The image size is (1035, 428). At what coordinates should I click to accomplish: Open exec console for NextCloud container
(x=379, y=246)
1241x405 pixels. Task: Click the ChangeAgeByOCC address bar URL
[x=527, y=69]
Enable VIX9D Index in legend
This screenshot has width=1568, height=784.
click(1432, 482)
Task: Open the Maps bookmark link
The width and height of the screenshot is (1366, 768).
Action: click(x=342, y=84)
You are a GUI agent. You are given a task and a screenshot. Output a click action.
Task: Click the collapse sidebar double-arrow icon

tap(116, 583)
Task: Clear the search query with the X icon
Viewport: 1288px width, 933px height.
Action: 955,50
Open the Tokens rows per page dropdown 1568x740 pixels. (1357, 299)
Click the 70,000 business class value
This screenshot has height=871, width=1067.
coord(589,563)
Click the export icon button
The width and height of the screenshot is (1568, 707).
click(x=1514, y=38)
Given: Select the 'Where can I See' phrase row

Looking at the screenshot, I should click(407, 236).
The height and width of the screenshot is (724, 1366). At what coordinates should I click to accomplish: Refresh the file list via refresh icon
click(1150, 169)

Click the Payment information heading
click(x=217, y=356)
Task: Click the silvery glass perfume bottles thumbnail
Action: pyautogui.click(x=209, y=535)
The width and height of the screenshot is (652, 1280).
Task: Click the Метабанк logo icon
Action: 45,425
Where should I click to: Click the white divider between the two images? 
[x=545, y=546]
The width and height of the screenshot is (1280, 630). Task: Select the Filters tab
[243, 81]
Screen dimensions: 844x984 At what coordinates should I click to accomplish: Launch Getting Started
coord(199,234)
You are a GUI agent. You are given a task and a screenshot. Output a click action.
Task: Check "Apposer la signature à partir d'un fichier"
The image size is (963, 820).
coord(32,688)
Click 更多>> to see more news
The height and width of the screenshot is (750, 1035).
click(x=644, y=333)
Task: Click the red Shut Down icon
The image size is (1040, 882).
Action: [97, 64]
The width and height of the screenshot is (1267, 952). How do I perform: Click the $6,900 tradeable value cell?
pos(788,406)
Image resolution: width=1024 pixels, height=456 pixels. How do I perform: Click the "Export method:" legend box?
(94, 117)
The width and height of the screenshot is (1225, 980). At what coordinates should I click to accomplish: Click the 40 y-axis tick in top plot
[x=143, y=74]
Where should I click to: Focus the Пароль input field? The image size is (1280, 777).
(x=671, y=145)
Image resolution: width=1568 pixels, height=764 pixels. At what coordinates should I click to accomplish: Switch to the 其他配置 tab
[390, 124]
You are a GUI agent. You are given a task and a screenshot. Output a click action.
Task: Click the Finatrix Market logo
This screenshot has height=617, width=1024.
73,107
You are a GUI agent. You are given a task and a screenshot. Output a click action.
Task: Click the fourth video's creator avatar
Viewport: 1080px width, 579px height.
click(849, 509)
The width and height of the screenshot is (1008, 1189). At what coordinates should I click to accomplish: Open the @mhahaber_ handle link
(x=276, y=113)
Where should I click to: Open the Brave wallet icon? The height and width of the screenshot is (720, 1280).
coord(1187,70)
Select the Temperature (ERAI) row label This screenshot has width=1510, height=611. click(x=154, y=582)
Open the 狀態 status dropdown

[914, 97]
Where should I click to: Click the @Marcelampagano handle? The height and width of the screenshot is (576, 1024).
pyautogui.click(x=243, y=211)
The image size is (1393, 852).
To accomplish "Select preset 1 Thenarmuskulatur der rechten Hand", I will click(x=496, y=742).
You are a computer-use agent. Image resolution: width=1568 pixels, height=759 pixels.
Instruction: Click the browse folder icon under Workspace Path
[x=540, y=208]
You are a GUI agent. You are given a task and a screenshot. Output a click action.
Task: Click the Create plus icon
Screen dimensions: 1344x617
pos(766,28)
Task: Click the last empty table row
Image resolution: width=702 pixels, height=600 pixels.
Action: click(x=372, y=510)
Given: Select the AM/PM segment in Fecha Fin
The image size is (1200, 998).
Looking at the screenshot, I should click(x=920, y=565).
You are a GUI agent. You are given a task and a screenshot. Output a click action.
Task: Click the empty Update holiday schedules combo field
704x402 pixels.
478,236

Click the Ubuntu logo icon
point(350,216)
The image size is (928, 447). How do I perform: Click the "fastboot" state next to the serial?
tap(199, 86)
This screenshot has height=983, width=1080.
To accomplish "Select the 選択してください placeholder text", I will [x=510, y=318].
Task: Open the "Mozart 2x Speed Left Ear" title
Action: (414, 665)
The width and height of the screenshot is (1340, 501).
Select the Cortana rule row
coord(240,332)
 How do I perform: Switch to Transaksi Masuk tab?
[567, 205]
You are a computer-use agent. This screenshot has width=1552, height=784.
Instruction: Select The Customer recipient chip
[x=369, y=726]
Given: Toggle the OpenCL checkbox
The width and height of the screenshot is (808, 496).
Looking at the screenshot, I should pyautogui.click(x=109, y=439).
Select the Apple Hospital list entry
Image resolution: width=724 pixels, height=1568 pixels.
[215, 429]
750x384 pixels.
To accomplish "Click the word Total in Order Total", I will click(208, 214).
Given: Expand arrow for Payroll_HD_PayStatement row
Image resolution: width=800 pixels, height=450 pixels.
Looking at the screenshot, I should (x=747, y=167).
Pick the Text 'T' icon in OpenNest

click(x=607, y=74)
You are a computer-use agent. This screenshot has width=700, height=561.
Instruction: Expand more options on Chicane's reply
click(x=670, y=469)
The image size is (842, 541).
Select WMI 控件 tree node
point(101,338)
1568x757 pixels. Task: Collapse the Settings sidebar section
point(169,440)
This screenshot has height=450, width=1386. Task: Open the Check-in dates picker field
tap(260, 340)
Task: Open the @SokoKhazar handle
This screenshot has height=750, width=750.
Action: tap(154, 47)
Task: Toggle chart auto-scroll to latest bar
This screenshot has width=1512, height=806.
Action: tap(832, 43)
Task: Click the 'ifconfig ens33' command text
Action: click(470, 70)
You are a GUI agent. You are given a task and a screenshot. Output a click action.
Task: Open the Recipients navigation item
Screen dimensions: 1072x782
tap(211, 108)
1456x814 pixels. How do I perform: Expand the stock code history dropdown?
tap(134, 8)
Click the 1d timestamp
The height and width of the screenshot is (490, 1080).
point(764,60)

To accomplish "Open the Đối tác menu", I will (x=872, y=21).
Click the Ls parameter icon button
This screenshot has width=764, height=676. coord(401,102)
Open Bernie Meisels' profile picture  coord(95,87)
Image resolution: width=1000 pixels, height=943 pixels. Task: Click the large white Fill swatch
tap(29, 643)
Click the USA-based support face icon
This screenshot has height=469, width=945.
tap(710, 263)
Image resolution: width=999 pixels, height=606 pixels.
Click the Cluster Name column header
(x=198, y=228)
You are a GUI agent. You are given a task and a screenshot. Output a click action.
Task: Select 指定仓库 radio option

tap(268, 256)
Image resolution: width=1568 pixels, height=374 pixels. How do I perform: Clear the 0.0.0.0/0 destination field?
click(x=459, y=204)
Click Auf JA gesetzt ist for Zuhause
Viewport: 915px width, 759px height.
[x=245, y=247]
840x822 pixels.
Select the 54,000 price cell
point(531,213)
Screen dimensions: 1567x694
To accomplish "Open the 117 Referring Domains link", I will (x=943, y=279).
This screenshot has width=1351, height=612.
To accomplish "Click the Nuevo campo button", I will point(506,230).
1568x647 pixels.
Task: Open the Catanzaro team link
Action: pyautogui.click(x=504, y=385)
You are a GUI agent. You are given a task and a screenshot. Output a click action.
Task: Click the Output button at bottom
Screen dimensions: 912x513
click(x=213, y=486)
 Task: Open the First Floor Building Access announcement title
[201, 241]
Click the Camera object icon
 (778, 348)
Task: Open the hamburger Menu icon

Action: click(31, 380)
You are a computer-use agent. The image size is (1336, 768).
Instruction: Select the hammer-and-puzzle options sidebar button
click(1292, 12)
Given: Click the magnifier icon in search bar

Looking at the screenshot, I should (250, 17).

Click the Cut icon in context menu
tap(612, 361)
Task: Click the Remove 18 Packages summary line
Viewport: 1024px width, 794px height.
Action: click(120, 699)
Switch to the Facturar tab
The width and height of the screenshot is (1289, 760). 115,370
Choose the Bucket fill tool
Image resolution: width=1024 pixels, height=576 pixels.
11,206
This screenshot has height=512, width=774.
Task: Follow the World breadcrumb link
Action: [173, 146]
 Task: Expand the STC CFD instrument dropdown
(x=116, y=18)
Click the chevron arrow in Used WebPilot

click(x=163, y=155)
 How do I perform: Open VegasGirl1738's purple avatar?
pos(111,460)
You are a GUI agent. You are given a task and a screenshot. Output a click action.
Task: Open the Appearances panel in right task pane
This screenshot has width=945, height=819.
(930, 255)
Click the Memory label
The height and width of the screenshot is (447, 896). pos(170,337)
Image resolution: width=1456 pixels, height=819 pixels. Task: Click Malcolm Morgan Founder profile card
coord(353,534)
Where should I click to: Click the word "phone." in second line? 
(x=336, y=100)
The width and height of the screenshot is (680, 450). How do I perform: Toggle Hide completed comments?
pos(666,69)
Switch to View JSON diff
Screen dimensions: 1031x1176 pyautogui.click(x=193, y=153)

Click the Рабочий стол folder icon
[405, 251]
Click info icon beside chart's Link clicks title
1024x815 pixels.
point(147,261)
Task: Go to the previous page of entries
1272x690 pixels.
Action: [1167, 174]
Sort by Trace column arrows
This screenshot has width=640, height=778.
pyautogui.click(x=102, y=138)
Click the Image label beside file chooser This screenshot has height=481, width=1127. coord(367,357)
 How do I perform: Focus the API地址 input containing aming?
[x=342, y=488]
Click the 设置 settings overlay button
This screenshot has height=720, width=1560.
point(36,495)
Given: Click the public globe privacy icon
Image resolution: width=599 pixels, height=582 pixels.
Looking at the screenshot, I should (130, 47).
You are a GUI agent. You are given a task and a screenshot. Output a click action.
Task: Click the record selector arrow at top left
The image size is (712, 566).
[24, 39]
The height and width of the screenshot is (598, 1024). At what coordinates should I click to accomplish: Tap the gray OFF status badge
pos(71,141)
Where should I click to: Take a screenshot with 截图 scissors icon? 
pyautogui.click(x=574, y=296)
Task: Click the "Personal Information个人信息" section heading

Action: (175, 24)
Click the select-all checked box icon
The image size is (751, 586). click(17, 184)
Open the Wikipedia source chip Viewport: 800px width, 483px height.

*WHAT THIS TASK INVOLVES:* Return, with no change at all, every line in the entries above from the line containing "Screen dimensions: 1567x694" through the line containing "Task: Click the Output button at bottom".

*RESPONSE TO THIS TASK:*
Screen dimensions: 1567x694
To accomplish "Open the 117 Referring Domains link", I will (x=943, y=279).
This screenshot has width=1351, height=612.
To accomplish "Click the Nuevo campo button", I will point(506,230).
1568x647 pixels.
Task: Open the Catanzaro team link
Action: pyautogui.click(x=504, y=385)
You are a GUI agent. You are given a task and a screenshot. Output a click action.
Task: Click the Output button at bottom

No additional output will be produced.